Une IA entraînée sur les Européens, pour les Européens
Meta l’assume : l’objectif est de permettre à son intelligence artificielle de mieux comprendre les langues, références culturelles et historiques des Européens. Vos likes, vos commentaires, vos publications visibles publiquement deviennent ainsi des données d’entraînement.
En revanche, les conversations privées, notamment sur WhatsApp et Messenger, restent, selon le groupe, protégées par des règles de confidentialité spécifiques.
Une opposition possible… mais pas rétroactive
Les utilisateurs avaient jusqu’à ce lundi soir pour remplir un formulaire d’opposition. Une démarche peu visible, mais qui permettait d’empêcher que ses données ne soient intégrées dans les jeux d’apprentissage de l’IA.
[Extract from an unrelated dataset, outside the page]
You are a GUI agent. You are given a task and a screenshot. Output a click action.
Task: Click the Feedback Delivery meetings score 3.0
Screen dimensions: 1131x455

Pour ceux qui n’ont rien fait, leurs données ont déjà commencé à être exploitées. Il est encore possible de s’opposer à l’avenir via le même formulaire. Mais cela n’annulera pas l’utilisation passée : vos premières publications auront déjà nourri Meta AI.
Un enjeu économique colossal
Derrière cette décision, un choix stratégique : se servir de ses propres plateformes pour construire une IA compétitive, à moindres frais. Meta, avec ses trois milliards d’utilisateurs dans le monde – dont plus de 260 millions actifs mensuellement rien que pour Instagram en Europe – dispose d’un vivier colossal.
À l’heure où le marché mondial de l’IA générative est évalué à plus de 80 milliards de dollars et pourrait dépasser les 200 milliards d’ici 2030 (source : Statista), ne pas exploiter ces données serait, pour Meta, comme garder une mine d’or sous ses pieds sans jamais l’extraire.
Des garde-fous européens sous pression
C’est justement le cadre européen du RGPD (Règlement général sur la protection des données) qui a retardé d’un an le lancement de Meta AI dans l’UE. Le groupe a dû adapter sa communication, mettre en place un droit d’opposition, et renforcer ses garanties de transparence.
Plusieurs associations de défense des données personnelles ont d’ores et déjà saisi les autorités compétentes, dont la CNIL en France et l’autorité irlandaise de régulation. Elles s’interrogent sur la légalité et la clarté du consentement proposé.
Des données, pas des dividendes
Au final, vous êtes peut-être devenu actionnaire malgré vous de l’intelligence artificielle de Meta.
Et si cela ne vous rapportera pas un centime, dites-vous que vos photos de raclette de 2016 participent peut-être à la prochaine révolution technologique.